EXERCISE BRIEF ▸ Scan the entries below for the word "cell" and copy every line in which it occurs.

+---+

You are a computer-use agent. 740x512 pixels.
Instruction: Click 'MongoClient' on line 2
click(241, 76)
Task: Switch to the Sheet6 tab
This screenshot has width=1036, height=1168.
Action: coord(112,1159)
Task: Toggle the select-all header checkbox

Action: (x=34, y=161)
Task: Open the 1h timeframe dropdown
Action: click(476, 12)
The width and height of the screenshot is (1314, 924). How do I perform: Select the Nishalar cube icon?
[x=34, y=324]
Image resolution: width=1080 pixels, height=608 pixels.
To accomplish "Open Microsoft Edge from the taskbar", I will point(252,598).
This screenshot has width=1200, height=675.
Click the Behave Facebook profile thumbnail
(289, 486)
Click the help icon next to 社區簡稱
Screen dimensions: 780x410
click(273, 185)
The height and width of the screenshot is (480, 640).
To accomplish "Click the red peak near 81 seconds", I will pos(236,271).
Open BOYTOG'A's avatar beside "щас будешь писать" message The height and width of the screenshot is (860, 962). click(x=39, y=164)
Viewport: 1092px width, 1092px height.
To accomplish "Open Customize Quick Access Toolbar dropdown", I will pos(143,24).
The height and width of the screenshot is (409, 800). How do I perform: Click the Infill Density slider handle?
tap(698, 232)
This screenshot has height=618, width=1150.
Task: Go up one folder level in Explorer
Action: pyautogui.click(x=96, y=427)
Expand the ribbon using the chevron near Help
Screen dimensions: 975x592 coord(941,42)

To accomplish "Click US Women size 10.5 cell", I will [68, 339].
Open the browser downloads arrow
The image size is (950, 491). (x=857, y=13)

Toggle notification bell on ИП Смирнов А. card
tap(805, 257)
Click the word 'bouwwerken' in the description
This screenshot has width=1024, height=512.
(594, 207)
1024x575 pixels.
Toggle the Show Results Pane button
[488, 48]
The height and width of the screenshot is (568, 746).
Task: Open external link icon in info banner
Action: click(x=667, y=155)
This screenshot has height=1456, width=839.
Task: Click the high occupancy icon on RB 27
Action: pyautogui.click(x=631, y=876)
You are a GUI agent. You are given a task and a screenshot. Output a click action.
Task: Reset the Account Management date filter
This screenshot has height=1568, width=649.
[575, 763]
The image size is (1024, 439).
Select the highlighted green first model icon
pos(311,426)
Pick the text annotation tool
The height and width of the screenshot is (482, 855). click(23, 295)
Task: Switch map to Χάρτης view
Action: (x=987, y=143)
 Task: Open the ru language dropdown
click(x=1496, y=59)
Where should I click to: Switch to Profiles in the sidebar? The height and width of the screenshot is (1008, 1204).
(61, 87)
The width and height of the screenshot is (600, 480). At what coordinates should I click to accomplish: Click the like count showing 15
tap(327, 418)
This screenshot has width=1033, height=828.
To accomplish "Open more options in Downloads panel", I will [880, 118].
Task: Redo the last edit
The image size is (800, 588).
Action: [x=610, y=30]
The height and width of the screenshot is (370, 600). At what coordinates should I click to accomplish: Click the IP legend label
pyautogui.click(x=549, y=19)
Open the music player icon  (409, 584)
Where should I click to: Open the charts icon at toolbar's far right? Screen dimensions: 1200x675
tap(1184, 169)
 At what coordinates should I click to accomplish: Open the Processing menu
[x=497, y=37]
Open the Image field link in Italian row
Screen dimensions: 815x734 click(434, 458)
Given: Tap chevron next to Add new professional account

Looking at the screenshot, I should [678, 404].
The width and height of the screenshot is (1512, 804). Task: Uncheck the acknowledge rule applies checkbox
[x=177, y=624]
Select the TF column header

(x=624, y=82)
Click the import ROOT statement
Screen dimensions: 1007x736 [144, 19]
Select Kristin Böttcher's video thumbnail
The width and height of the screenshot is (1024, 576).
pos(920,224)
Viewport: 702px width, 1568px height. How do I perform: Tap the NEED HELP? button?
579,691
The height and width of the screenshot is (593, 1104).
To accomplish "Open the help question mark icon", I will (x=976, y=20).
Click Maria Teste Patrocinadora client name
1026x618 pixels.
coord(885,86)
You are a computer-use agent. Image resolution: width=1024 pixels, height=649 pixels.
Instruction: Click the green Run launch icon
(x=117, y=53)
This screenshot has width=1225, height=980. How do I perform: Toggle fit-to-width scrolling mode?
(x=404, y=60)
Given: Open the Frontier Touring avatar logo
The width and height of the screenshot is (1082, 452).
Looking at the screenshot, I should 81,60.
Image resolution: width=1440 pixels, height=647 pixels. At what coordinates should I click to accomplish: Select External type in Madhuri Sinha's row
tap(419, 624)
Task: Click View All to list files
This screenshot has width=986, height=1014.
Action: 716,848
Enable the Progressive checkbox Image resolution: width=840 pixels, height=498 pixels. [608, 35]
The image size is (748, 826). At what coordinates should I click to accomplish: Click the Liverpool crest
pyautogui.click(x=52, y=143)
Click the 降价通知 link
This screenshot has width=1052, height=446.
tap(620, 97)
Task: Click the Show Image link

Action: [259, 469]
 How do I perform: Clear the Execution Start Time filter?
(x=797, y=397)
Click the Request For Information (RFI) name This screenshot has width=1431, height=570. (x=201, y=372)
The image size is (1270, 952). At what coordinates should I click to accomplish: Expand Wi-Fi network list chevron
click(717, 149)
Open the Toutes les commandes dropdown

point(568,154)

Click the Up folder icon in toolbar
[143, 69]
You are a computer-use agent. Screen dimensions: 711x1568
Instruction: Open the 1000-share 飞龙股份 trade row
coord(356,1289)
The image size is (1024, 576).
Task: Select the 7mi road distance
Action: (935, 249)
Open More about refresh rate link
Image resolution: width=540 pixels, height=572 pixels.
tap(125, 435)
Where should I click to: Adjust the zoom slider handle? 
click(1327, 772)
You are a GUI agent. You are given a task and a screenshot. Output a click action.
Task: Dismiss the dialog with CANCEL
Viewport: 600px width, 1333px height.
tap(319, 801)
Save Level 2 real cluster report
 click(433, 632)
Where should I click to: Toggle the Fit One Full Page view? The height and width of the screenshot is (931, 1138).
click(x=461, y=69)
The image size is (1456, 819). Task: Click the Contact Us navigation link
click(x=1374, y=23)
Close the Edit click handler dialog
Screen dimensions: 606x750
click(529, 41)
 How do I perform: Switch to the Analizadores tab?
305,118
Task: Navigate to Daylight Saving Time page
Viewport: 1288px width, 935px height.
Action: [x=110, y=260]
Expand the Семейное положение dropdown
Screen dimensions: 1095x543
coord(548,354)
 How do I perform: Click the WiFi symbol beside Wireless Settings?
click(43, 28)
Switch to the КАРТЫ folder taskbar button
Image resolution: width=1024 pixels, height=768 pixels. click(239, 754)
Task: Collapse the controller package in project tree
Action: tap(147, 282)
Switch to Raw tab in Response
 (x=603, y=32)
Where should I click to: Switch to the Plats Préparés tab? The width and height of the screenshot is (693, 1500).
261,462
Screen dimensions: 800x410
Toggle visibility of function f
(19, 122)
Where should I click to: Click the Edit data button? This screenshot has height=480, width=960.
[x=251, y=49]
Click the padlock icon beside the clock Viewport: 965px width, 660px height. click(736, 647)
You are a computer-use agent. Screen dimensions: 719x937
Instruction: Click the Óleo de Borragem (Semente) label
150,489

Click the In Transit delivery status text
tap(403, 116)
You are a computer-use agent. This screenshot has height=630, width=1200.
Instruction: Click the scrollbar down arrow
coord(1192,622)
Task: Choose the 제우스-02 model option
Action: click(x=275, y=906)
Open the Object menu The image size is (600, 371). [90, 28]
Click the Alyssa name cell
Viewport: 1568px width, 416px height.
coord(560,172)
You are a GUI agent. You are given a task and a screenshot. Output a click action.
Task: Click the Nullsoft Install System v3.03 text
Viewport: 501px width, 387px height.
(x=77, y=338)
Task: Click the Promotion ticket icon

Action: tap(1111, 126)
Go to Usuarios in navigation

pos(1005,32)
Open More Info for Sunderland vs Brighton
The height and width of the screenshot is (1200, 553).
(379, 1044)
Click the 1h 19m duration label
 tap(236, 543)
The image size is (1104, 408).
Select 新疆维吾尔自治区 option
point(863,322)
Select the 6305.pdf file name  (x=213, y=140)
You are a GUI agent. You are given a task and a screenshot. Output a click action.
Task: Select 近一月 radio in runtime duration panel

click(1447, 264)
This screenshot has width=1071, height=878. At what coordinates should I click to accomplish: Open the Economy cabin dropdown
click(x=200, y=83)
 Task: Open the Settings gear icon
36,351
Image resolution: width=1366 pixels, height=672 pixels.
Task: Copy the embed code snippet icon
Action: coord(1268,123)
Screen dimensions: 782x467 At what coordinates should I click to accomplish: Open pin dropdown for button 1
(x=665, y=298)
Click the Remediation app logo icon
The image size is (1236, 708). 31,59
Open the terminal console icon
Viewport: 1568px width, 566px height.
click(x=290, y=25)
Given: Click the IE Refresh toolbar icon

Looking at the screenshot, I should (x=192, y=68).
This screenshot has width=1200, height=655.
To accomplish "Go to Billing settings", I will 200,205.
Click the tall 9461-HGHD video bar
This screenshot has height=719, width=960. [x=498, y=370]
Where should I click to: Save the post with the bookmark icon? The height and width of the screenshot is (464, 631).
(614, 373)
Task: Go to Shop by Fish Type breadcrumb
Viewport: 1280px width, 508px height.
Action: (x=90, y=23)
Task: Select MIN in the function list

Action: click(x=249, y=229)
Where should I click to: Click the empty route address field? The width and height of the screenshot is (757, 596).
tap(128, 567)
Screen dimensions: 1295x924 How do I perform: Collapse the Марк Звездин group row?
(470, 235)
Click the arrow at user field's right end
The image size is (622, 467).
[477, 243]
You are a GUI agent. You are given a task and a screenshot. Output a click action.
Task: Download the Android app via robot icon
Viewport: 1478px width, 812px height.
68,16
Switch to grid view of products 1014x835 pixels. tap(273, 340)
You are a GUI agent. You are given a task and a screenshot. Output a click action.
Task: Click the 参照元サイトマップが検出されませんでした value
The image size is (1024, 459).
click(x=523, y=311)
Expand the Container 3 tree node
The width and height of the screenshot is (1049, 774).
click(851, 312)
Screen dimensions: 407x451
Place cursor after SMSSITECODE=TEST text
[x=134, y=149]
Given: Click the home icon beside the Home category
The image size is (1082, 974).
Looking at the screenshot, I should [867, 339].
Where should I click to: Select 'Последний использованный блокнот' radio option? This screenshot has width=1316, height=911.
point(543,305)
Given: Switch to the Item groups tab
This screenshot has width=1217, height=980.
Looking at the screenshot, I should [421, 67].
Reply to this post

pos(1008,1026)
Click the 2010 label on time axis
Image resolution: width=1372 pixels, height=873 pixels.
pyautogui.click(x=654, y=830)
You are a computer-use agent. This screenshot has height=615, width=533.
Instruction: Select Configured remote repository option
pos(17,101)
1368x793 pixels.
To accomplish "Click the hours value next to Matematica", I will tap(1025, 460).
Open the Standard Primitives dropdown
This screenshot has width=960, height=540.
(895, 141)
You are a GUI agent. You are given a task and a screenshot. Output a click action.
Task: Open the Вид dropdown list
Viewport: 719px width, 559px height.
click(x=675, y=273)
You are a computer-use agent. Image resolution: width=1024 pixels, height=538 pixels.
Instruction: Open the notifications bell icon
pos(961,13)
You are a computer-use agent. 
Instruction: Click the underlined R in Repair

+---+

SOLUTION FOR THIS TASK ▸
To accomplish "Click US Women size 10.5 cell", I will [68, 339].
Click the Alyssa name cell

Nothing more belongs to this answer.